TRY IT: In the data below, how many lines include the word "Ceiling"? Give only the number.

Pixel coordinate grounding data:

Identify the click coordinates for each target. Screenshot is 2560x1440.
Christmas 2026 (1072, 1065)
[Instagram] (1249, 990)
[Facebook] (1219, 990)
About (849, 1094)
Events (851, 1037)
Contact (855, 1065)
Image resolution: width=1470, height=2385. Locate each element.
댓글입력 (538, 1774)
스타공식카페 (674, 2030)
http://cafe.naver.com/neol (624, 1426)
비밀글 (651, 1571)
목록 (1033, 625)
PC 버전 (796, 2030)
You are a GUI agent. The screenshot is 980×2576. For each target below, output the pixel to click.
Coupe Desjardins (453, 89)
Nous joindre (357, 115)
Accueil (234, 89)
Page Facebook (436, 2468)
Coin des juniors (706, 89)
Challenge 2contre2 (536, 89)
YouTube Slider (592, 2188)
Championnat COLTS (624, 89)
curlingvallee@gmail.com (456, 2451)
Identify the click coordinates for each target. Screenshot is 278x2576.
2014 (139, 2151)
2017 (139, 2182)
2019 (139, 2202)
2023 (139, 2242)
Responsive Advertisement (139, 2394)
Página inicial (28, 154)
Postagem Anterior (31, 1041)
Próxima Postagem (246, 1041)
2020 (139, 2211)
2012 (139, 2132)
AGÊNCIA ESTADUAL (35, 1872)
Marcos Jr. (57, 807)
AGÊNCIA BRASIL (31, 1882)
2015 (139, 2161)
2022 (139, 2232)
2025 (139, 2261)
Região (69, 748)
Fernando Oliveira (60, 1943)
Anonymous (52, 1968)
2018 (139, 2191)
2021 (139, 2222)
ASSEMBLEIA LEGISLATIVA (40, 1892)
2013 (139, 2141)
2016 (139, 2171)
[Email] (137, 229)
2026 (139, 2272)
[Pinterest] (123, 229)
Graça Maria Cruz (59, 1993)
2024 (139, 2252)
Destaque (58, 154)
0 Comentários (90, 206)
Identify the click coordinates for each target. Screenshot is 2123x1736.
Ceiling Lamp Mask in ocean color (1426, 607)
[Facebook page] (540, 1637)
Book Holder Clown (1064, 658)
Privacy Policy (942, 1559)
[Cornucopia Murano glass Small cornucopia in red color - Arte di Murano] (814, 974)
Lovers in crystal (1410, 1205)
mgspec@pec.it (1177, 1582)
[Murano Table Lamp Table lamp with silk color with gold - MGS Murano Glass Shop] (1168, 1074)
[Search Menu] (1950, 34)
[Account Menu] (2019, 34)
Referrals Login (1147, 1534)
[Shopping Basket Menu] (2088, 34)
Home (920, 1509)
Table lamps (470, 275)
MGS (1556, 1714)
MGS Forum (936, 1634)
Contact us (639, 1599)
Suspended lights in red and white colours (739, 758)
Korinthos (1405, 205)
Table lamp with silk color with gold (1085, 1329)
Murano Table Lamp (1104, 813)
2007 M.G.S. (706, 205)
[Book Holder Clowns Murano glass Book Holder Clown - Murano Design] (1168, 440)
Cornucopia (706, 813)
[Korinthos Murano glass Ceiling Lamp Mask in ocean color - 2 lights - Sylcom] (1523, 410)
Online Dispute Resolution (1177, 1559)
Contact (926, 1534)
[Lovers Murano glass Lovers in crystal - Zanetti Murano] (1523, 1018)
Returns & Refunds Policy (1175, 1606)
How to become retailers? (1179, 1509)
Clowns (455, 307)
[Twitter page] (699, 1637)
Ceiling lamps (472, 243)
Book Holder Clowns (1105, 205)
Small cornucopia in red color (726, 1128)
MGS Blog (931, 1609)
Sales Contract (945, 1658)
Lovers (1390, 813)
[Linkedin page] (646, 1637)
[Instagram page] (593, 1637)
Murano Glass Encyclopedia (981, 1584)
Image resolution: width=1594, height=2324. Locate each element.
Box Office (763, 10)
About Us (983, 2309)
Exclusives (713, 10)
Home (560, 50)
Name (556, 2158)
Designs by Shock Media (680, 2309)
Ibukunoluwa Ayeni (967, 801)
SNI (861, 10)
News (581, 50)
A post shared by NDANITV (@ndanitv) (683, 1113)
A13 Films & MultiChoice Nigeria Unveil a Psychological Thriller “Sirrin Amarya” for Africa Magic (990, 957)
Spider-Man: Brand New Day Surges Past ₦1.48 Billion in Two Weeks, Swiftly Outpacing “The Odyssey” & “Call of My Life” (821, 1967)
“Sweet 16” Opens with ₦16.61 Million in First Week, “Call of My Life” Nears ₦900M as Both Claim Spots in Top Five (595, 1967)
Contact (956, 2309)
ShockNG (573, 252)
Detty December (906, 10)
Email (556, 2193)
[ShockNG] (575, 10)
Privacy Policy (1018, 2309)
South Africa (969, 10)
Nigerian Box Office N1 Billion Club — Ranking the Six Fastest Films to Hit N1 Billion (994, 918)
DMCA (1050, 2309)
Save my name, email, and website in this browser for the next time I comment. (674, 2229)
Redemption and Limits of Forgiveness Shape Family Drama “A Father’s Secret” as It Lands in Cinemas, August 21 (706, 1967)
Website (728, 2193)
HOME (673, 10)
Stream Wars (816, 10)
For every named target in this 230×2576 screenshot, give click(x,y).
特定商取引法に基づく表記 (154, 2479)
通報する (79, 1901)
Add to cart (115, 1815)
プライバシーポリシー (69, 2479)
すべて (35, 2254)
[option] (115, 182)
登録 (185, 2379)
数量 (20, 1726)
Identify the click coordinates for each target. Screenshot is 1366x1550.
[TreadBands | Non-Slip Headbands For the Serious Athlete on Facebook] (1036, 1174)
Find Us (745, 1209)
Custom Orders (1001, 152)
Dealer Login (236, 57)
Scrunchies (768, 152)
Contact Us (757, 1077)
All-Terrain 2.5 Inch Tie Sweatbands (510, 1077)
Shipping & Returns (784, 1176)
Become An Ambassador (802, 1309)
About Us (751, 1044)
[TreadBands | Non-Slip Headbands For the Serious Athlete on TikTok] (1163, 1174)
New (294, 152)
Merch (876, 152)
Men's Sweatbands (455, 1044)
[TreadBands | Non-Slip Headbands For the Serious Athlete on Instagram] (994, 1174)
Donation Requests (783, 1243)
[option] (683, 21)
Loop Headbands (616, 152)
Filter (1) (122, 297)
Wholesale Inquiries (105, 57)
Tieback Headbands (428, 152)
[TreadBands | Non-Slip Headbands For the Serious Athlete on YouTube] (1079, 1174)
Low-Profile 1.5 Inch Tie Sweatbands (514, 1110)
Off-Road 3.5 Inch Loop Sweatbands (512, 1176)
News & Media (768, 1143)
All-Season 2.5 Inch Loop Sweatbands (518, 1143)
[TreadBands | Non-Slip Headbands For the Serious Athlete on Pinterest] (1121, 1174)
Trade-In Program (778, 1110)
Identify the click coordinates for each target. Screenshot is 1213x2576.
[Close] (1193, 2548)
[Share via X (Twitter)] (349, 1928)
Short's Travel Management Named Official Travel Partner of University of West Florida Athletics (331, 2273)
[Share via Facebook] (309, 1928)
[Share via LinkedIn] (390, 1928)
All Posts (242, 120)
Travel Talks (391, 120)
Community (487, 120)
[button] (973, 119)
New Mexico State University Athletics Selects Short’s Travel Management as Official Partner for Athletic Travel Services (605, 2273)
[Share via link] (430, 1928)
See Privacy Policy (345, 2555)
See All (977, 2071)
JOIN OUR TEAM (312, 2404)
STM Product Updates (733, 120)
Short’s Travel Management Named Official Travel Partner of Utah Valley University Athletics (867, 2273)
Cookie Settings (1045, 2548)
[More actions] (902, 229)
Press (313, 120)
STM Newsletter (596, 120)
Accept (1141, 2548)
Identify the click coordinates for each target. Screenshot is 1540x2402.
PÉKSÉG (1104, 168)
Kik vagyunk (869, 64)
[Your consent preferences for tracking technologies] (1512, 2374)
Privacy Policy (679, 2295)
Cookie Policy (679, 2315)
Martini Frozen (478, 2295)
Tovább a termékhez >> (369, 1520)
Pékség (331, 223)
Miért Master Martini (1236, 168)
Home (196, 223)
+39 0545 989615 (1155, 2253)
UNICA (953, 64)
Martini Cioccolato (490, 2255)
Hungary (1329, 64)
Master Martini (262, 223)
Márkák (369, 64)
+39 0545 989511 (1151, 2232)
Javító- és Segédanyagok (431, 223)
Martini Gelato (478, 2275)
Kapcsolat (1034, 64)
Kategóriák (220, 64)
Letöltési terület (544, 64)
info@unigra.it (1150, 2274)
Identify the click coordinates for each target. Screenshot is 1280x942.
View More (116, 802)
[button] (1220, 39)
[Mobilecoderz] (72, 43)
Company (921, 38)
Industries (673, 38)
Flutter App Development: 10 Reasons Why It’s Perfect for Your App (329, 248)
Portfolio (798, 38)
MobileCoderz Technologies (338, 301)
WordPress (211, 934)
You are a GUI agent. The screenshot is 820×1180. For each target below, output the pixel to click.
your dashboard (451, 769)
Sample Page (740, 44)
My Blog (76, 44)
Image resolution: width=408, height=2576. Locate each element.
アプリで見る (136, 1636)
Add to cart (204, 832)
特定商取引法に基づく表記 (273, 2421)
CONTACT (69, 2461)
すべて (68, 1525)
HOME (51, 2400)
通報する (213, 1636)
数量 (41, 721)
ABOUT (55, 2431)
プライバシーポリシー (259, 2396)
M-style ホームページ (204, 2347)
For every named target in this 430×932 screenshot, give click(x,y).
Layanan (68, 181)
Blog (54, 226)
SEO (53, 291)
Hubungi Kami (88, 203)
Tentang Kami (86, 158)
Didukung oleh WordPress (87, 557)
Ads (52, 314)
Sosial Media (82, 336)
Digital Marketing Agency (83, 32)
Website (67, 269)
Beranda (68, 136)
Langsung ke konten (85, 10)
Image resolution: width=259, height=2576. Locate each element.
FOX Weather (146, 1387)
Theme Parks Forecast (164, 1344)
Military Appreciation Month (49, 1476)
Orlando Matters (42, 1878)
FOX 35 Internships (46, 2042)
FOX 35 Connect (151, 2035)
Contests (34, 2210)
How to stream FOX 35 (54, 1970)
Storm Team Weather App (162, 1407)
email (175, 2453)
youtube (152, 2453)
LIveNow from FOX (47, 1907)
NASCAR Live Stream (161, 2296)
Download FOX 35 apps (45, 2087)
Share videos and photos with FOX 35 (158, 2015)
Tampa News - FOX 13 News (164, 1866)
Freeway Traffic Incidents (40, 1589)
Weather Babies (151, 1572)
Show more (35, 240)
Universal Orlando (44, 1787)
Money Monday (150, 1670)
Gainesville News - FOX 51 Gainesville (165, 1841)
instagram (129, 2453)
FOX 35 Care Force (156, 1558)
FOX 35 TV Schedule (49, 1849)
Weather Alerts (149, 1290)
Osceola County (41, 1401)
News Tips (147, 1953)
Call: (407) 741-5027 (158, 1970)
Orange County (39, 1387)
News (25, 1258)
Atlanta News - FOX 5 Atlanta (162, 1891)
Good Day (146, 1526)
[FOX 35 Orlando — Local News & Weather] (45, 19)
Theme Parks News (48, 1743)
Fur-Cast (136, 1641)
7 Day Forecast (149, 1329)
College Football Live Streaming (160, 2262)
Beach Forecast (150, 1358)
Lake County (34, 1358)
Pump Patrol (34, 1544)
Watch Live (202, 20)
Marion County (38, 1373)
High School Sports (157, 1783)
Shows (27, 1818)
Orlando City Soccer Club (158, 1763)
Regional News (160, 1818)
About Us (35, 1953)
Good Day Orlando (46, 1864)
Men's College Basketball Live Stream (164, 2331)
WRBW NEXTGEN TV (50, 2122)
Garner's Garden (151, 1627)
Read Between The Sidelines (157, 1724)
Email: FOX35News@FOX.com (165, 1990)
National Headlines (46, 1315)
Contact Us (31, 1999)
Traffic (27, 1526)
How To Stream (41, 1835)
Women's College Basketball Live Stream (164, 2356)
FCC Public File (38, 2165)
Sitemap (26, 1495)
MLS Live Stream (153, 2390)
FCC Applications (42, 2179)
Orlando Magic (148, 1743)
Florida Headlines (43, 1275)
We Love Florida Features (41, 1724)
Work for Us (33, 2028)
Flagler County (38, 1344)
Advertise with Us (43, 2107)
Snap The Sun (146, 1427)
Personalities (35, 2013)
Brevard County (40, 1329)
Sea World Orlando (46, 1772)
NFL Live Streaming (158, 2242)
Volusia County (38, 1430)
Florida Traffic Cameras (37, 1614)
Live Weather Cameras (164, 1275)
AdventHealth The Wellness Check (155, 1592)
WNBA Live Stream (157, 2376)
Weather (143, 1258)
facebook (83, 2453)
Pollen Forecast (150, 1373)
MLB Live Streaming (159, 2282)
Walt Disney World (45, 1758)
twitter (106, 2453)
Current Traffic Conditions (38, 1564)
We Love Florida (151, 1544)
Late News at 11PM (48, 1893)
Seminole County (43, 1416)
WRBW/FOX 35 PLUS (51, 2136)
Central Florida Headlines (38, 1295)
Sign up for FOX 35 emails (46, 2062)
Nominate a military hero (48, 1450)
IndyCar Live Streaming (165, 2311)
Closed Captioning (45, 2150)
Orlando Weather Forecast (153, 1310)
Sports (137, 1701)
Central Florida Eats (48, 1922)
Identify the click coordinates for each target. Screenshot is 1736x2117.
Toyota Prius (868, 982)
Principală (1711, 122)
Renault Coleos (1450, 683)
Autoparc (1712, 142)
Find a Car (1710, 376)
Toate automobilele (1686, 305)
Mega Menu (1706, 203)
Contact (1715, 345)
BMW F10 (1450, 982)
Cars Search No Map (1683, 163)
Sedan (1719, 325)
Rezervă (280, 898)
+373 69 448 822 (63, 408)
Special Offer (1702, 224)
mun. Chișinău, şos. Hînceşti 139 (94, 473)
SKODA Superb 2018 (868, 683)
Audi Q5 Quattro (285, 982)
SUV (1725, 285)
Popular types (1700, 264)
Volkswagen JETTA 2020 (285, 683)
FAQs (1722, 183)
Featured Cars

SOLUTION FOR THIS TASK: 3